A week later Lucy took a walk by the seashore. They had buried Fred Allerton three days before among the ancestors whom he had dishonoured. It was a lonely funeral, for Lucy had asked Robert Boulger, her only friend then in England, not to come; and she was the solitary mourner. The coffin was lowered into the grave, and the rector read the sad, beautiful words of the burial service. She could not grieve. Her father was at peace. She could only hope that his errors and his crimes would be soon forgotten; and perhaps those who had known him would remember then that he had been a charming friend, and a clever, sympathetic companion. It was little enough in all conscience that Lucy asked.

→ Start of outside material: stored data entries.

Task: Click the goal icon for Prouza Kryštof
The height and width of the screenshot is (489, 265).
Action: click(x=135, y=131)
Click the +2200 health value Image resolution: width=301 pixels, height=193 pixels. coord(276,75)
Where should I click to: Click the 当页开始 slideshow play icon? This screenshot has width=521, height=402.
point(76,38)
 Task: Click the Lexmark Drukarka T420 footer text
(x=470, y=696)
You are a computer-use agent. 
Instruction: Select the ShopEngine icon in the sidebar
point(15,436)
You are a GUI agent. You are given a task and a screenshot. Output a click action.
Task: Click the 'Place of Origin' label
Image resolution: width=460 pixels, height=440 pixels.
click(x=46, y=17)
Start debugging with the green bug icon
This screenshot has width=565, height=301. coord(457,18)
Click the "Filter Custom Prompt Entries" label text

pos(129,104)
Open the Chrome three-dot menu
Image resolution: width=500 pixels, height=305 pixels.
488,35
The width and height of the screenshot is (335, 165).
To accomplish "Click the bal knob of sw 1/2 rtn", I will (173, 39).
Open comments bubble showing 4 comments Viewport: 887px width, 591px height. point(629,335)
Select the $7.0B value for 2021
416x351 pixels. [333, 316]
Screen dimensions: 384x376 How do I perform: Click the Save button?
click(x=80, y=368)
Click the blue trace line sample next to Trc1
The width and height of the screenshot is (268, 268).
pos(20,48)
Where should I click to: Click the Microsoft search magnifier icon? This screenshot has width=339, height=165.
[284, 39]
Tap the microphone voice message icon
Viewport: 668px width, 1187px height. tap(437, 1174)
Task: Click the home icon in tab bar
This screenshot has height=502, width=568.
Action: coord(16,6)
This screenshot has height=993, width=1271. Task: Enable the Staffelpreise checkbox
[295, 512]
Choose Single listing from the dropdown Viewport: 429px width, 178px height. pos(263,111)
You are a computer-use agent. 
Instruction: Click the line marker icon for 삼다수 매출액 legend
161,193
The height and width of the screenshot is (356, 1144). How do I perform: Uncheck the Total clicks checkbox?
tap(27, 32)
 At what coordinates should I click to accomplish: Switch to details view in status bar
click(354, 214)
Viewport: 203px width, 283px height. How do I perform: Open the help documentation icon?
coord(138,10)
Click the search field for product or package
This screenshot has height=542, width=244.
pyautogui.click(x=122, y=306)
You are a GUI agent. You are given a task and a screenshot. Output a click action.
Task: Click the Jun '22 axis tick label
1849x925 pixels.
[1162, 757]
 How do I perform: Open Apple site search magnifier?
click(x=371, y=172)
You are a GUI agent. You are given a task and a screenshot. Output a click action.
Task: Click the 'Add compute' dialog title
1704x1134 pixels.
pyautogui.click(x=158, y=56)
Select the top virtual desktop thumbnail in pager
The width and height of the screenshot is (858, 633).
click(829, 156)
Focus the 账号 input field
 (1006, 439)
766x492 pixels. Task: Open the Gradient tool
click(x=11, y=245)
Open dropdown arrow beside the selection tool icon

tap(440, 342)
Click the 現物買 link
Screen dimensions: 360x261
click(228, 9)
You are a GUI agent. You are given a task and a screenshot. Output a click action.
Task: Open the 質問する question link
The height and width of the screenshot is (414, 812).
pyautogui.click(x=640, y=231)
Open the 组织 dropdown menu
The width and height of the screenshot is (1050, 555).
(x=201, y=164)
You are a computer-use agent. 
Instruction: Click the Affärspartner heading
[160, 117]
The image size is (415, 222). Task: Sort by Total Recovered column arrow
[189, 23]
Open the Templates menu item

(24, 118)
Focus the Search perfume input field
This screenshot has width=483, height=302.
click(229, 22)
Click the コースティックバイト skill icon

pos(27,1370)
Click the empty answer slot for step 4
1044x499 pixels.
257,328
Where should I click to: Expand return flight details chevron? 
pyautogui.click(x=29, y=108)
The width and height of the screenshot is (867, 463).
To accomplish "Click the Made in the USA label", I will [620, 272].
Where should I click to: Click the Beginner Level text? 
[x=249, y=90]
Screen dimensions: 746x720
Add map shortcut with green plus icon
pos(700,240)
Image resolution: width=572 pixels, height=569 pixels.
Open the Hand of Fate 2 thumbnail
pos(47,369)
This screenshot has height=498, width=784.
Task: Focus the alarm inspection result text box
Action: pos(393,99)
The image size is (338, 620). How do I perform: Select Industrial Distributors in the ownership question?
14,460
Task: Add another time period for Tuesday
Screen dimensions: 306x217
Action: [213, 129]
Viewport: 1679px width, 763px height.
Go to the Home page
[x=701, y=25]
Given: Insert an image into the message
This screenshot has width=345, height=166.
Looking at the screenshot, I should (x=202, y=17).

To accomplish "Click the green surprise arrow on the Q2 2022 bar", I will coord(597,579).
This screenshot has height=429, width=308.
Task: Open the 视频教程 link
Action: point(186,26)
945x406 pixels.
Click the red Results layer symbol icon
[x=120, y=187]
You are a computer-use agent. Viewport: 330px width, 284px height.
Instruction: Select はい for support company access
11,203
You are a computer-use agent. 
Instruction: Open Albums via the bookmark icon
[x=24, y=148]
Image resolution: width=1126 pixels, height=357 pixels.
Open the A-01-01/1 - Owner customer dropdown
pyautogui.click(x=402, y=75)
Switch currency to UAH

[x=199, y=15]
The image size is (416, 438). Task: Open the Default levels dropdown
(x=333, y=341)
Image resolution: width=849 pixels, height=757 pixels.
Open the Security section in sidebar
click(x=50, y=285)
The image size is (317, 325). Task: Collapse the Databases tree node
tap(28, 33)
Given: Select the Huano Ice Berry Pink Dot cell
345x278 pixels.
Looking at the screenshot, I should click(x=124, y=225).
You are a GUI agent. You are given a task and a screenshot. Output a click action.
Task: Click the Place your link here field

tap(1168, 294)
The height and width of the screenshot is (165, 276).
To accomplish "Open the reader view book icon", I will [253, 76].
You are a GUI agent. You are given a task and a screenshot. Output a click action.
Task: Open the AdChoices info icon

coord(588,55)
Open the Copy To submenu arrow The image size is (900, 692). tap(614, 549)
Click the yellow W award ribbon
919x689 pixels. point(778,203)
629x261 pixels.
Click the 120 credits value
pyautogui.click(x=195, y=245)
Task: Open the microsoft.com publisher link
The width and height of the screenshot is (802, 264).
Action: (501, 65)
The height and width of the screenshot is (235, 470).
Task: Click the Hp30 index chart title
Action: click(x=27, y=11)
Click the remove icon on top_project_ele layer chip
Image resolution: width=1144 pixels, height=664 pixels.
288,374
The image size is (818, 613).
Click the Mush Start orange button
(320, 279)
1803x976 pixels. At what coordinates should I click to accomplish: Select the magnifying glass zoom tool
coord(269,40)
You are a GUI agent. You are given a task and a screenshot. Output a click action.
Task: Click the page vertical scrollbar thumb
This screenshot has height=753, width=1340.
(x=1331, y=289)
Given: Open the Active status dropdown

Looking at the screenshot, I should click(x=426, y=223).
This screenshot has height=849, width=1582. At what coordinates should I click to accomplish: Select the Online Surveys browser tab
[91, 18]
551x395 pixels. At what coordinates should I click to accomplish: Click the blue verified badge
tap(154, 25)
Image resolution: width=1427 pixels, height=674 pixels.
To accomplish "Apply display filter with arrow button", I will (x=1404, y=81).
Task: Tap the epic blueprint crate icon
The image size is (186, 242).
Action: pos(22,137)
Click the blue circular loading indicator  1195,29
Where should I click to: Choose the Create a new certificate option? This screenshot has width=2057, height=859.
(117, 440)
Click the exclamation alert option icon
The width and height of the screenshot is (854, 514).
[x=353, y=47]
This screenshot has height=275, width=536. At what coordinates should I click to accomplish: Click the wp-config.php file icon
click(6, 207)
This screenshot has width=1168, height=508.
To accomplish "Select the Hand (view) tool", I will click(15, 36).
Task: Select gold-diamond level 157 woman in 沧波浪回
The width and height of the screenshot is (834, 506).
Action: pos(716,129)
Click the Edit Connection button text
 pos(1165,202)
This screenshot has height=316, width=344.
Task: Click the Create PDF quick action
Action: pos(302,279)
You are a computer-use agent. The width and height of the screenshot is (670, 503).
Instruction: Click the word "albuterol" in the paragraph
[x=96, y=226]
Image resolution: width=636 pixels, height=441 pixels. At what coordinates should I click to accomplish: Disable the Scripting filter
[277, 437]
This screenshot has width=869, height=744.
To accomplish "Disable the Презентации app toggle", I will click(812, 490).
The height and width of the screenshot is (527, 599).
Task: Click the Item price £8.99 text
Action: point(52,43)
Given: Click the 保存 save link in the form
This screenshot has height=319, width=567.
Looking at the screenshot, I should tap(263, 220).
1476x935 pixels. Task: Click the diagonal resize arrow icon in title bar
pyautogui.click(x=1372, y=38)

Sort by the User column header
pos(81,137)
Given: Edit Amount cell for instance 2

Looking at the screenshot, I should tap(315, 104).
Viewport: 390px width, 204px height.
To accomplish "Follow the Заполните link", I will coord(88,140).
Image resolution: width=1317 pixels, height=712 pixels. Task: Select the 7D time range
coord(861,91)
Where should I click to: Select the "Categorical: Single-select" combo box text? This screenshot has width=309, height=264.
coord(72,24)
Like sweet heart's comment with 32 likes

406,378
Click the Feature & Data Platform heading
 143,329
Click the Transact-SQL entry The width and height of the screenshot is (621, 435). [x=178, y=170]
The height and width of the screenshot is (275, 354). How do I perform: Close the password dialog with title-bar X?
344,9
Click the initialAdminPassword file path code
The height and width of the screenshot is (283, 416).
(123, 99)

On the morrow she was leaving the roof of the hospitable parson. Surmising her wish to walk alone once more through the country which was so dear to her, he had not offered his company. Lucy's heart was full of sadness, but there was a certain peace in it, too; the peace of her father's death had entered into her, and she experienced a new feeling, the feeling of resignation.
Now her mind was set upon the future, and she was filled with hope. She stood by the water's edge, looking upon the sea as three years before, when she was staying at Court Leys, she had looked upon the sea that washed the shores of Kent. Many things had passed since then, and many griefs had fallen upon her; but for all that she was happier than then; since on that distant day—and it seemed ages ago—there had been scarcely a ray of brightness in her life, and now she had a great love which made every burden light.
Low clouds hung upon the sky, and on the horizon the greyness of the heavens mingled with the greyness of the sea. She looked into the distance with longing eyes. Now all her life was set upon that far-off corner of unknown Africa, where Alec and George were doing great deeds. She wondered what was the meaning of the silence which had covered them so long.
'Oh, if I could only see,' she murmured.
She sent her spirit upon that vast journey, trying to pierce the realms of space, but her spirit came back baffled. She could not know what they were at.
If Lucy's love had been able to bridge the abyss that parted them, if in some miraculous way she had been able to see what actions they did at that time, she would have witnessed a greater tragedy than any which she had yet seen.